If you're running a publication on Project Broadsheet and want a newsletter, Buttondown is the easiest option to connect. It takes about ten minutes end to end. Here's the full walk-through.

Why Buttondown

Buttondown is a small, independent email service. It doesn't quietly open-track your readers or put tracking into every link unless you turn those on. Pricing is a flat monthly fee rather than per-subscriber, so the bill doesn't balloon as you grow. The person who runs it is someone you can actually email. I use it for The Freethinking Times and for my own mail.

Other reasonable options for a Project Broadsheet site: Kit (formerly ConvertKit), MailerLite, or using Substack as a newsletter sender only. Each comes with its own trade-offs. Buttondown is what I'd recommend for most independent publications.

Step one: make an account

Go to buttondown.email and sign up. The free tier covers up to 100 subscribers. Paid plans start around $9 a month.

Pick a username during sign-up. That username becomes part of your subscription address, so choose something readable — your publication's name, or close to it.

Step two: point Project Broadsheet at it

Open src/_data/meta.js and set the Buttondown username:

buttondownUsername: "your-buttondown-username",

Publish the site again. Every newsletter sign-up form on it now goes to your Buttondown account — including the one in the footer, the one on the blog index, and any custom spot you've dropped the sign-up block into.

Step three: bring your existing subscribers across (if you have any)

Coming from Substack, Ghost, or somewhere else? Export your subscriber list as a spreadsheet file. In Buttondown:

  1. Settings → Subscribers → Import.
  2. Upload the file.
  3. Buttondown brings confirmed subscribers across directly. If the service you're coming from used a confirmation step, so did Buttondown — no double-confirmation needed.

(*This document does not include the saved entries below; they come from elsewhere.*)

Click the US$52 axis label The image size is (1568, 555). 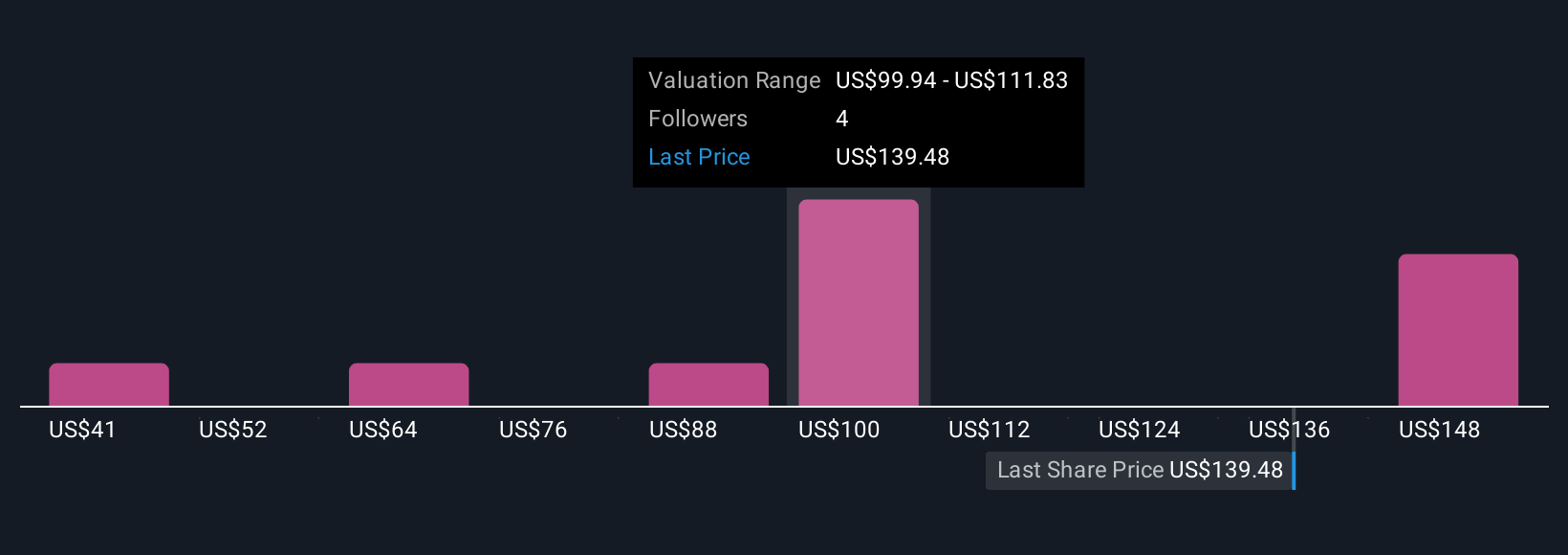(x=233, y=430)
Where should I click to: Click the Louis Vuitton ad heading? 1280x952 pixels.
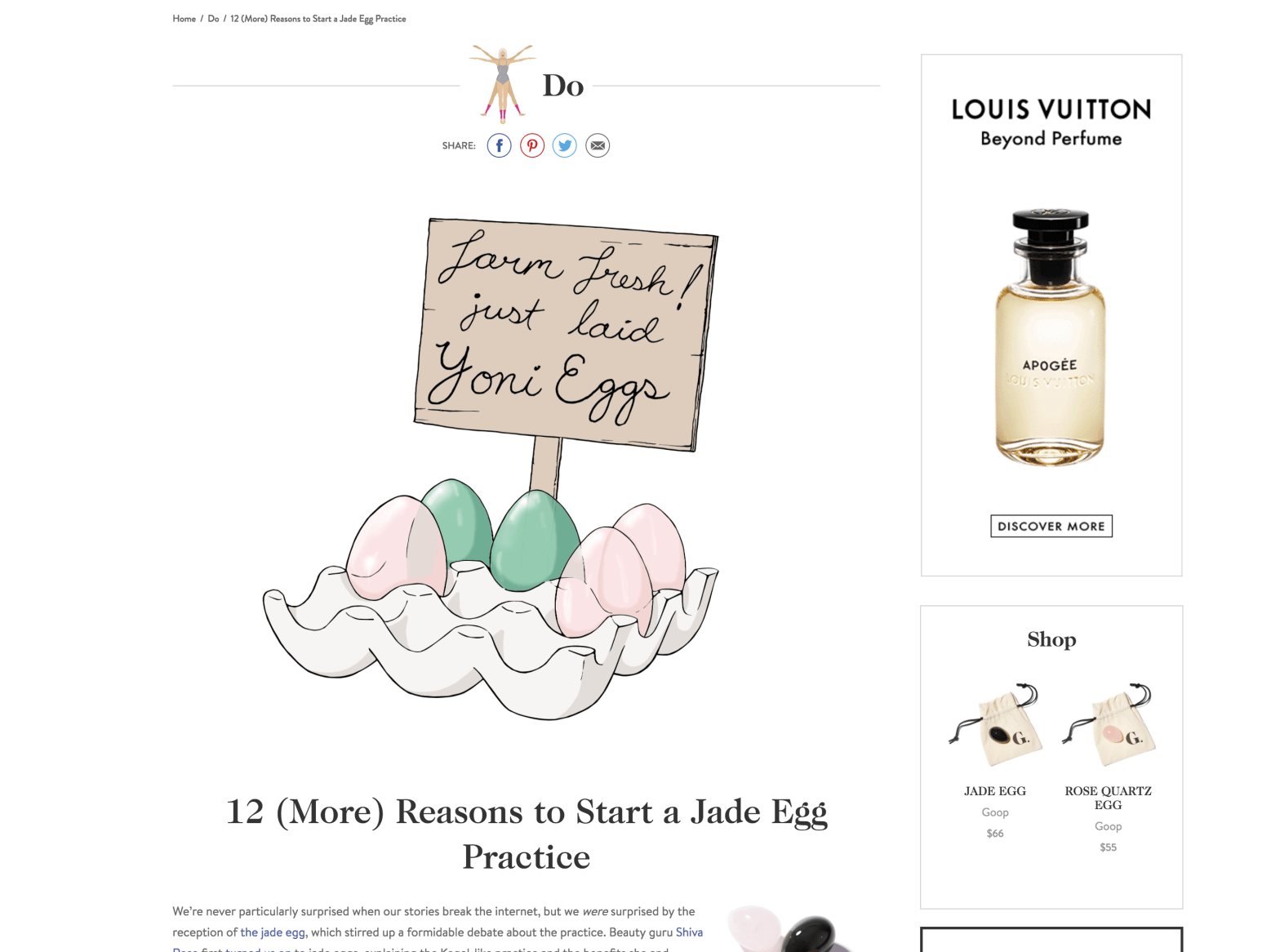click(x=1051, y=109)
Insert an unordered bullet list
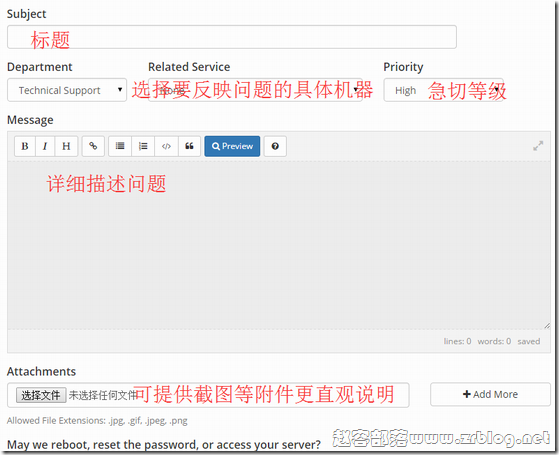The width and height of the screenshot is (559, 455). [x=120, y=146]
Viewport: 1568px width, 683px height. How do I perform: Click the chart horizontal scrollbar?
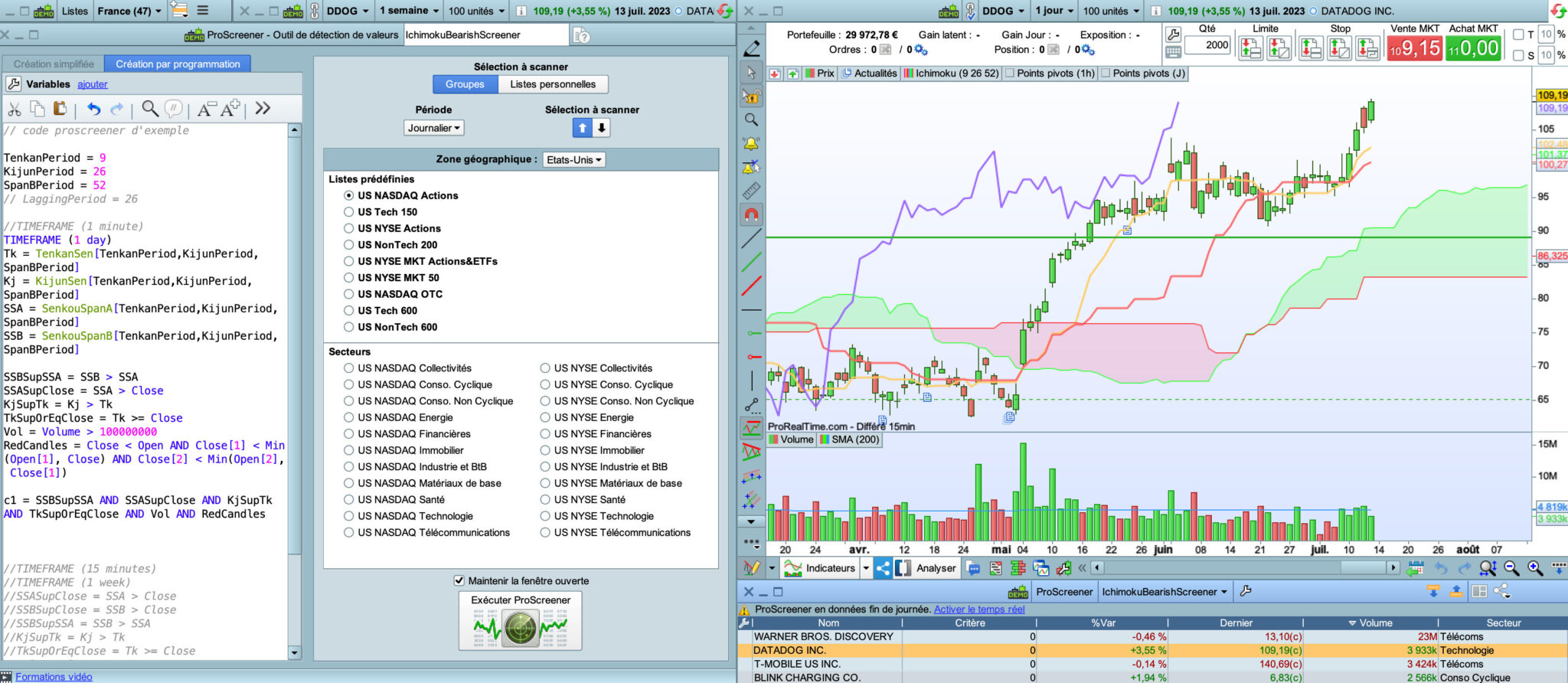1246,567
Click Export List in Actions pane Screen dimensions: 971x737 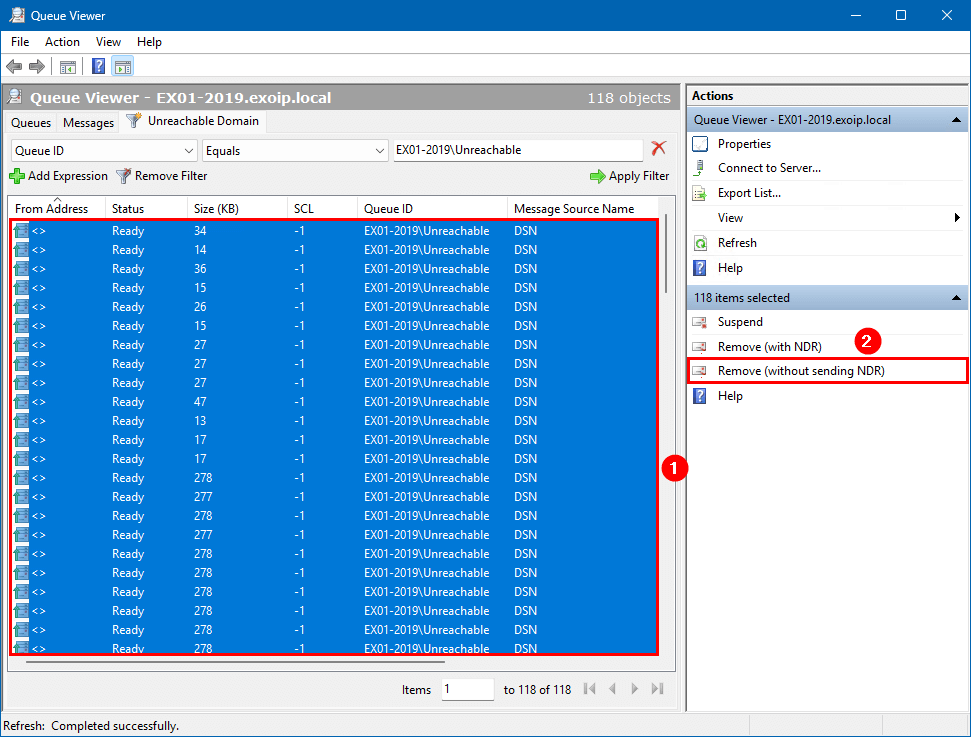coord(749,193)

Send a short first email from your new Buttondown address explaining the move, so subscribers know the new sender is really you.

Step four: tidy up the sign-up flow

Buttondown's default confirmation page is plain. You can change:

  • The welcome email (Settings → Welcome email).
  • The confirmation page (Settings → Pages).
  • The sender name and reply-to address.
  • Whether new sign-ups have to confirm via email (I'd say yes).

Step five: send your first issue

In Buttondown's composer, write your first email. Preview it. Send.

Buttondown can also send from your own domain once you add a couple of DNS records. That takes another fifteen minutes and isn't required on day one — the default sender works fine to start.

What to expect

Newsletter growth is slow unless you already have an audience. Expect tens of subscribers in the first month, hundreds by month six if you publish steadily. The Freethinking Times took about two years to reach a thousand; yours will depend on the topic, the format, and how often you publish.

The good news: every subscriber is yours. No service can take them away from you. Over time, that matters more than how fast the list grows.